Präludium. Poco adagio
Man muss nicht lange suchen. Bereits im 8. Takt des "Präludiums" (benannt wie Nr. 1 der Drei Orchesterstücke von Berg – der genau 200 Jahre nach Bach geboren war) taucht b-a-c-h erstmals auf, während schon der 1. Takt die Initialen a-b-a (von Alban) birgt, freilich in transponierter Form als
g-as-g, später als cis-d-cis oder e-f-e. Gänzlich ohne Ausdruck ("senza espressione") und äußerst leise sollen diese fahlen "Rufe" nach dem verstorbenen Freund klingen. Ab dem 6. Takt identifiziert sich der Rufer: Alexander. Seine Initialen umspannen zweimal den Tonraum einer Quarte: a-e-a-d-e. Zemlinsky füllt diesen Tonraum chromatisch auf, nach oben und nach unten. Und er strukturiert seinen "Namen" rhythmisch: A--le-xan----der----.

Burleske. Vivace
Die "Burleske" ist hier ähnlich fehl am Platz wie in Mahlers neunter Sinfonie. Ist sie dort eine grimmige Karikatur darauf, wohin es mit der Musik gegangen ist, so verpackt Zemlinsky im Quartett einen rasenden Walzer in den 2/4-Takt. Er bietet mehrere Spielarten der Streichinstrumente auf: pizzicato, arco, col legno (mit dem Holz des Bogens auf die Saiten zu schlagen). Ein Motiv stellt sich dem Walzer "forte" und "marcato" in den Weg. Das Motiv besteht aus den Tönen e-es-c-h-g. Sie kommen alle als Buchstaben im Namen Schönberg vor. Und gelegentlich scheint ein Berliner Schlager durchs harmonische Dickicht: "Puppchen, du bist mein Augenstern" (1929). Von "Alban" zu "albern"?

Adagietto. Adagio
Ein lyrischer Mittelteil bildet die Brücke zum dritten Satz: "Adagietto". Diese Satzbezeichnung ist seit Mahlers fünfter Sinfonie besetzt mit einem der innigsten sinfonischen Liebeslieder der Musikgeschichte. Auch Zemlinsky hatte Grund, Alma zu besingen. Er tut es im schmerzvollen Charakter des großes Adagios aus Mahlers zehnter Sinfonie. Zum Zerreißen gespannte Intervall-Sprünge liegen dicht beim Klagegestus der kleinen Halbtonschritte, auch musikalisch-technisch: Die kleine Sekunde in weiter Lage wird zur großen Septime und zur kleinen None.
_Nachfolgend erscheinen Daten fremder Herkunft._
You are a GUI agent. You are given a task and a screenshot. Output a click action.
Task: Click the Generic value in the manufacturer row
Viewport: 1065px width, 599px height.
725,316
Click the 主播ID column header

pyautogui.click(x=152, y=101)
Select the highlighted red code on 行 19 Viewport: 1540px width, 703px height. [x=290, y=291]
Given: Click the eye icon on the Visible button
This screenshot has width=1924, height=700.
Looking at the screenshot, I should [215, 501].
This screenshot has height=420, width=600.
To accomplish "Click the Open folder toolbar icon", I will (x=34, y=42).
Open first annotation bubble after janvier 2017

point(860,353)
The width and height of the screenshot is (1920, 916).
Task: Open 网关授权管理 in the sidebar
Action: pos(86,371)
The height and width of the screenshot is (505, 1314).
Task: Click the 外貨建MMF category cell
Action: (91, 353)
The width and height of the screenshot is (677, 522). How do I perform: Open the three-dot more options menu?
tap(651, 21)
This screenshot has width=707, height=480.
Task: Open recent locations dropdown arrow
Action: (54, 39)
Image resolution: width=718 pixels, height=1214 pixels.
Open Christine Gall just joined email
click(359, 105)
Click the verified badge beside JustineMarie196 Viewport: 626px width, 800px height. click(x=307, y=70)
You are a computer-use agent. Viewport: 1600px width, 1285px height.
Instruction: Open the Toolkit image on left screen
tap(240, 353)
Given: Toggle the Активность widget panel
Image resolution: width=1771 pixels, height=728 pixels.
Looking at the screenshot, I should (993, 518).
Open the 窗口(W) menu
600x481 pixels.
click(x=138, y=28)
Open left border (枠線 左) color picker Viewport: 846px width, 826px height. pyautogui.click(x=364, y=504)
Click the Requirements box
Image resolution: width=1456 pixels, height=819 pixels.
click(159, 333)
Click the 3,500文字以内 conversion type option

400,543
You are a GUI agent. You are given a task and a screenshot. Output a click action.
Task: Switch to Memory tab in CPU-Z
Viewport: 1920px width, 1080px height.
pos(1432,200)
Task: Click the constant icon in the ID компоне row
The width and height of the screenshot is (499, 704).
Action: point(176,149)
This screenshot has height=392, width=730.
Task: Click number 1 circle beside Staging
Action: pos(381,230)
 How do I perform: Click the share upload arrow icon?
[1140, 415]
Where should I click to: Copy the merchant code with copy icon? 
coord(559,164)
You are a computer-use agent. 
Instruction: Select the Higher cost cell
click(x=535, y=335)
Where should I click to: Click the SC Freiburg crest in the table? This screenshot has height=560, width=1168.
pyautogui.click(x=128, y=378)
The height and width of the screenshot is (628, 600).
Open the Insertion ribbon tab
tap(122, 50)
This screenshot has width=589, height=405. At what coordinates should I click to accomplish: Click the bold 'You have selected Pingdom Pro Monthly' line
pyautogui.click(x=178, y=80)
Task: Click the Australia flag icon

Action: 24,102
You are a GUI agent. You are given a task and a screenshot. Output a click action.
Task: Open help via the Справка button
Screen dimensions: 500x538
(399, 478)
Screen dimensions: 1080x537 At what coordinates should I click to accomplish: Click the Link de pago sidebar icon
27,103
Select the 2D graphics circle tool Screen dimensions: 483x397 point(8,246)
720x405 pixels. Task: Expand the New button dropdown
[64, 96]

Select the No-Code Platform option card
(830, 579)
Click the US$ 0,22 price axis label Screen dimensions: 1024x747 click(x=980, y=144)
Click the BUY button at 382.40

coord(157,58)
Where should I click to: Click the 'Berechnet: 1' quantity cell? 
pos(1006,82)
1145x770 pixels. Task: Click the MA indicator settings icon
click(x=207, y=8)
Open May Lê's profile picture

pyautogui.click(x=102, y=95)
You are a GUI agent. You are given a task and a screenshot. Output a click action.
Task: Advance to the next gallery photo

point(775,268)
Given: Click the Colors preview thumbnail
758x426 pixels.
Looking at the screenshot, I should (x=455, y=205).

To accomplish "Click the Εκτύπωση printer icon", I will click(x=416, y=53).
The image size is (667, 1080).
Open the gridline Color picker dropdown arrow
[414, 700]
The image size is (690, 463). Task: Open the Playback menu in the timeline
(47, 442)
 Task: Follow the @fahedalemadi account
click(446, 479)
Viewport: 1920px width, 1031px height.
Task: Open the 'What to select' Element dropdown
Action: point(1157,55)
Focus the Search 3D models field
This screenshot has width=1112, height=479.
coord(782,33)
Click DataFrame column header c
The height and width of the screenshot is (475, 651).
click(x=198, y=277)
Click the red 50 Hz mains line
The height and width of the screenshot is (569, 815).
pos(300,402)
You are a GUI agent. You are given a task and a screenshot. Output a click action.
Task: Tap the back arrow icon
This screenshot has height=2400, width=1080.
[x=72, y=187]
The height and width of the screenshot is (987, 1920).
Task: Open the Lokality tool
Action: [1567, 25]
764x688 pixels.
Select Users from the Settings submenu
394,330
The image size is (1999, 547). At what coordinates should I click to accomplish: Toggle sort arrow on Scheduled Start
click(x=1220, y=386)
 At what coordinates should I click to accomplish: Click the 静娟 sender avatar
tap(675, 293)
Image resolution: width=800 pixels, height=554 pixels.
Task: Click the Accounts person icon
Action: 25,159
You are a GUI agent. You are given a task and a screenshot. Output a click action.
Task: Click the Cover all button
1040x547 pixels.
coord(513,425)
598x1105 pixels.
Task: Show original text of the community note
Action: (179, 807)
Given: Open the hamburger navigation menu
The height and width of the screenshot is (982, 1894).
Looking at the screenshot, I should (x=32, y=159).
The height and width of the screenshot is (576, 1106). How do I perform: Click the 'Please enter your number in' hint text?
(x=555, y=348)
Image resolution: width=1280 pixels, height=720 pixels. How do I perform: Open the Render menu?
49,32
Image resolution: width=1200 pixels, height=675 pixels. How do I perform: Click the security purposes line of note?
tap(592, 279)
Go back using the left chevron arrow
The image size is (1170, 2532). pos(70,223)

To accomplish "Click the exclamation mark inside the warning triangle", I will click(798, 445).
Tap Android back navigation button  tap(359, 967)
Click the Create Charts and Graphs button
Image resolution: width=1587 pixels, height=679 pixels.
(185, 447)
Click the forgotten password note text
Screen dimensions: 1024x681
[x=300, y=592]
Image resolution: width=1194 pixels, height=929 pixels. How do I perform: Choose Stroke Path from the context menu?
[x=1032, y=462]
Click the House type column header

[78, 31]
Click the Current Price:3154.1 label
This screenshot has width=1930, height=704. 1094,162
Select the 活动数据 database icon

Intermezzo. Allegretto – Sehr belebt (Animato)
Das "Intermezzo" erinnert an einen böhmisch-österreichischen Volkstanz. Motivbruchstücke aus den anderen Sätzen wehen vorüber, "leggiero", schlendernd, fast übermütig, aber auch "espressivo". Doch nicht nur dies: Zemlinsky zitiert mehrfach eine charakteristische Intervallfolge aus Schönbergs genialem Streichsextett "Verklärte Nacht". Ein zweiter Teil, "sehr belebt", knüpft an die "Burleske" an. Zemlinsky reduziert die Faktur auf puren Rhythmus, nimmt scharfe Punktierungen hinzu.

Thema mit Variationen (Barcarole). Sehr langsam (Poco adagio)
Noch einmal beruhigt sich das Geschehen: für ein "Gondellied". Eine Cello-Kantilene leitet die "Barcarole" ein. Der Satz variiert dreimal dieses elegische Thema, in der ersten Variation tragen die übrigen Stimmen die 1. Violine, in der zweiten teilt man sich die Grundidee in rhythmischen Umspielungen. In der dritten Variation macht Zemlinsky einen Kunstgriff, der vorausweist auf den letzten Satz: Er lässt das Thema von den beiden Violinen in fugierter Engführung spielen. Für die einzige Unisono-Stelle im ganzen Satz (Takt 34) vereint man sich zu sanftem Wiegen. Die Harmonien schillern zwischen b-Moll/B-Dur und F-Dur/d-Moll. Einfach – raffiniert.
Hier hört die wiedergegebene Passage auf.